**Exercise brief**
Count how many lines in the records below contain the word "Investment", with case counting, and reply with that number alone.

**Available records**
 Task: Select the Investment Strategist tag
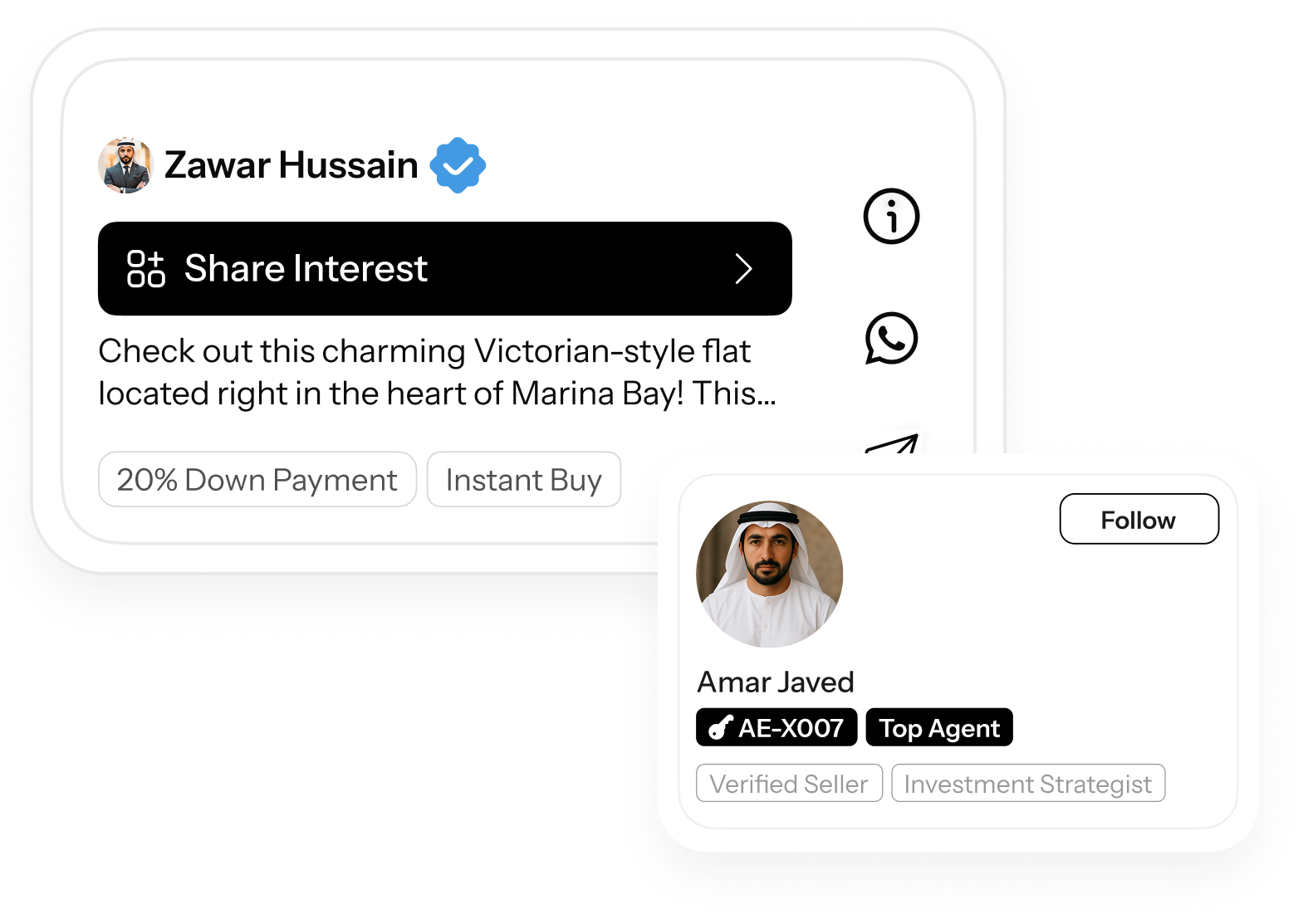pos(1028,783)
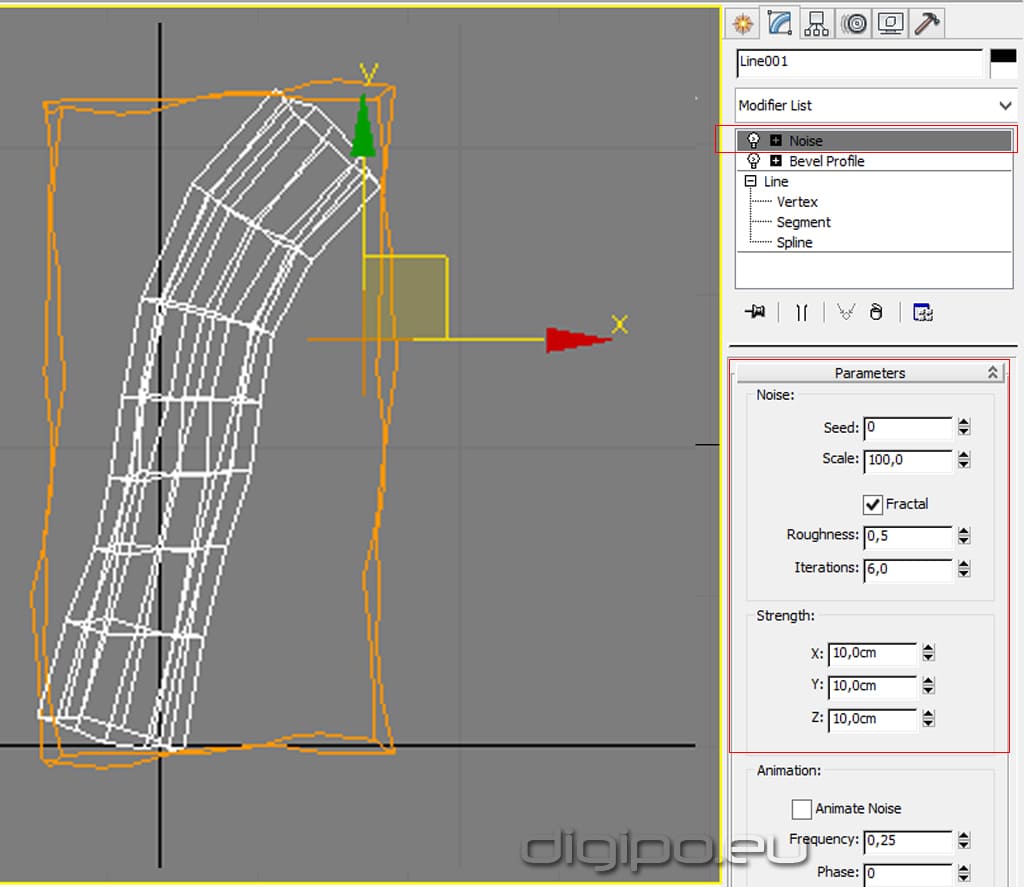Toggle Show End Result icon
Image resolution: width=1024 pixels, height=887 pixels.
(801, 312)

**Complete output**
1